● **Provided records**:
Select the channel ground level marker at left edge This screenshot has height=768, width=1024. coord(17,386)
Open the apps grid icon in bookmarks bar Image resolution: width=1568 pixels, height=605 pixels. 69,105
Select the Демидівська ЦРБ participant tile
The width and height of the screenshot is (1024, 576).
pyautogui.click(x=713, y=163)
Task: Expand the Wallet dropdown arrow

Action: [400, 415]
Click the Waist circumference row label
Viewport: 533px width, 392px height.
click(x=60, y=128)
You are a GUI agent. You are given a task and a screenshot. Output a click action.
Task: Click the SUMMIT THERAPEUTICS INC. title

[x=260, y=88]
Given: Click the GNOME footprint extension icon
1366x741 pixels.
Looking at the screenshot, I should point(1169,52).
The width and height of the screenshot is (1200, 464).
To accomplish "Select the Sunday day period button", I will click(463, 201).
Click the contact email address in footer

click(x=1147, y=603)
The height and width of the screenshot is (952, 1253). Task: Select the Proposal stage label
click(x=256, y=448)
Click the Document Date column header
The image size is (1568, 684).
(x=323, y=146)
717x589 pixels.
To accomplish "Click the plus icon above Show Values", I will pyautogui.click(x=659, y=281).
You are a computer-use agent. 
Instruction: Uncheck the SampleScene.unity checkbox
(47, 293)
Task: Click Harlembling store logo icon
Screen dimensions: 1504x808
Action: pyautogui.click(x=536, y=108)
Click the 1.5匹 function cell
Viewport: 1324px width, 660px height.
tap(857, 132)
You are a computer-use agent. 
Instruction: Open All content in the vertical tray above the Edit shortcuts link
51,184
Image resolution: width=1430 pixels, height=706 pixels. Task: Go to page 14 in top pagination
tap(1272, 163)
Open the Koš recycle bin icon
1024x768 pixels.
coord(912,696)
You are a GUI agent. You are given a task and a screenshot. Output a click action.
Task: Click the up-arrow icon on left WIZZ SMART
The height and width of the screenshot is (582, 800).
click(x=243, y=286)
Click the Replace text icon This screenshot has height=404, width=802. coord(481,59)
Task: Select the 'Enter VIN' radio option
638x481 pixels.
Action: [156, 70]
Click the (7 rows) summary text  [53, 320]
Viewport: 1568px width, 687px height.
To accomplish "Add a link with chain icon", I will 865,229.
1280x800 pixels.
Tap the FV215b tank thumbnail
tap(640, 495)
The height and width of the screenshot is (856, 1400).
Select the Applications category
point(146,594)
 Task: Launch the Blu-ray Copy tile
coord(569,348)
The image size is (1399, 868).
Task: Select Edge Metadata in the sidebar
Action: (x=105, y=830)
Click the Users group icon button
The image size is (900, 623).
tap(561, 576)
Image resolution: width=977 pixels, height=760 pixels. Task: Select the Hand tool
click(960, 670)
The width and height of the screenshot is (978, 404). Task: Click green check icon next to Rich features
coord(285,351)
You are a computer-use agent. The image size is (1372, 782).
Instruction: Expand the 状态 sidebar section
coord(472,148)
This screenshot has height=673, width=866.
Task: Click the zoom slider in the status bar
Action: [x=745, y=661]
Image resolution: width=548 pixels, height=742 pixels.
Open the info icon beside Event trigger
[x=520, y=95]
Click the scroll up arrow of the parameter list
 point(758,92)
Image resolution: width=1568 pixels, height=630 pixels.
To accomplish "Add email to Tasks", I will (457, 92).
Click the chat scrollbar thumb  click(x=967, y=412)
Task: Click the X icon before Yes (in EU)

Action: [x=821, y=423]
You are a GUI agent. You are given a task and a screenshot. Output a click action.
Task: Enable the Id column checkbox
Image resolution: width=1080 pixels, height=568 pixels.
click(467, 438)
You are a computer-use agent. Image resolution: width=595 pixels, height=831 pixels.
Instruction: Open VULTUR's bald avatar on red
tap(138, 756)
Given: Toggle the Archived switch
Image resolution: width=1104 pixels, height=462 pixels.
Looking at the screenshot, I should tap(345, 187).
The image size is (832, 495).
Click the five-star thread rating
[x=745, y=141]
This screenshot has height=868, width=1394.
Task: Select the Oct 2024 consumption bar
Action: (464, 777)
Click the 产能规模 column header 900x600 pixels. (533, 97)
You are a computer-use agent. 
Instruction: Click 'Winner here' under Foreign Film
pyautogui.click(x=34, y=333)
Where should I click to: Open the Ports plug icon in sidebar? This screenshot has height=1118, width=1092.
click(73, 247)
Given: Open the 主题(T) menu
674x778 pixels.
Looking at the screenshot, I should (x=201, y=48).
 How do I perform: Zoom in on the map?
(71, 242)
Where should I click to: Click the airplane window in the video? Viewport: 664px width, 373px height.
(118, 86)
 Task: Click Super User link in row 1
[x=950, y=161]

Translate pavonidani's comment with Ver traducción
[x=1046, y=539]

● **What you need to do**:
Every record shown above should appear again in your answer, unchanged.

● **Solution to this problem**:
Select the channel ground level marker at left edge This screenshot has height=768, width=1024. coord(17,386)
Open the apps grid icon in bookmarks bar Image resolution: width=1568 pixels, height=605 pixels. 69,105
Select the Демидівська ЦРБ participant tile
The width and height of the screenshot is (1024, 576).
pyautogui.click(x=713, y=163)
Task: Expand the Wallet dropdown arrow

Action: [400, 415]
Click the Waist circumference row label
Viewport: 533px width, 392px height.
click(x=60, y=128)
You are a GUI agent. You are given a task and a screenshot. Output a click action.
Task: Click the SUMMIT THERAPEUTICS INC. title

[x=260, y=88]
Given: Click the GNOME footprint extension icon
1366x741 pixels.
Looking at the screenshot, I should point(1169,52).
The width and height of the screenshot is (1200, 464).
To accomplish "Select the Sunday day period button", I will click(463, 201).
Click the contact email address in footer

click(x=1147, y=603)
The height and width of the screenshot is (952, 1253). Task: Select the Proposal stage label
click(x=256, y=448)
Click the Document Date column header
The image size is (1568, 684).
(x=323, y=146)
717x589 pixels.
To accomplish "Click the plus icon above Show Values", I will pyautogui.click(x=659, y=281).
You are a computer-use agent. 
Instruction: Uncheck the SampleScene.unity checkbox
(47, 293)
Task: Click Harlembling store logo icon
Screen dimensions: 1504x808
Action: pyautogui.click(x=536, y=108)
Click the 1.5匹 function cell
Viewport: 1324px width, 660px height.
tap(857, 132)
You are a computer-use agent. 
Instruction: Open All content in the vertical tray above the Edit shortcuts link
51,184
Image resolution: width=1430 pixels, height=706 pixels. Task: Go to page 14 in top pagination
tap(1272, 163)
Open the Koš recycle bin icon
1024x768 pixels.
coord(912,696)
You are a GUI agent. You are given a task and a screenshot. Output a click action.
Task: Click the up-arrow icon on left WIZZ SMART
The height and width of the screenshot is (582, 800).
click(x=243, y=286)
Click the Replace text icon This screenshot has height=404, width=802. coord(481,59)
Task: Select the 'Enter VIN' radio option
638x481 pixels.
Action: [156, 70]
Click the (7 rows) summary text  [53, 320]
Viewport: 1568px width, 687px height.
To accomplish "Add a link with chain icon", I will 865,229.
1280x800 pixels.
Tap the FV215b tank thumbnail
tap(640, 495)
The height and width of the screenshot is (856, 1400).
Select the Applications category
point(146,594)
 Task: Launch the Blu-ray Copy tile
coord(569,348)
The image size is (1399, 868).
Task: Select Edge Metadata in the sidebar
Action: (x=105, y=830)
Click the Users group icon button
The image size is (900, 623).
tap(561, 576)
Image resolution: width=977 pixels, height=760 pixels. Task: Select the Hand tool
click(960, 670)
The width and height of the screenshot is (978, 404). Task: Click green check icon next to Rich features
coord(285,351)
You are a computer-use agent. The image size is (1372, 782).
Instruction: Expand the 状态 sidebar section
coord(472,148)
This screenshot has height=673, width=866.
Task: Click the zoom slider in the status bar
Action: [x=745, y=661]
Image resolution: width=548 pixels, height=742 pixels.
Open the info icon beside Event trigger
[x=520, y=95]
Click the scroll up arrow of the parameter list
 point(758,92)
Image resolution: width=1568 pixels, height=630 pixels.
To accomplish "Add email to Tasks", I will (457, 92).
Click the chat scrollbar thumb  click(x=967, y=412)
Task: Click the X icon before Yes (in EU)

Action: [x=821, y=423]
You are a GUI agent. You are given a task and a screenshot. Output a click action.
Task: Enable the Id column checkbox
Image resolution: width=1080 pixels, height=568 pixels.
click(467, 438)
You are a computer-use agent. Image resolution: width=595 pixels, height=831 pixels.
Instruction: Open VULTUR's bald avatar on red
tap(138, 756)
Given: Toggle the Archived switch
Image resolution: width=1104 pixels, height=462 pixels.
Looking at the screenshot, I should tap(345, 187).
The image size is (832, 495).
Click the five-star thread rating
[x=745, y=141]
This screenshot has height=868, width=1394.
Task: Select the Oct 2024 consumption bar
Action: (464, 777)
Click the 产能规模 column header 900x600 pixels. (533, 97)
You are a computer-use agent. 
Instruction: Click 'Winner here' under Foreign Film
pyautogui.click(x=34, y=333)
Where should I click to: Open the Ports plug icon in sidebar? This screenshot has height=1118, width=1092.
click(73, 247)
Given: Open the 主题(T) menu
674x778 pixels.
Looking at the screenshot, I should (x=201, y=48).
 How do I perform: Zoom in on the map?
(71, 242)
Where should I click to: Click the airplane window in the video? Viewport: 664px width, 373px height.
(118, 86)
 Task: Click Super User link in row 1
[x=950, y=161]

Translate pavonidani's comment with Ver traducción
[x=1046, y=539]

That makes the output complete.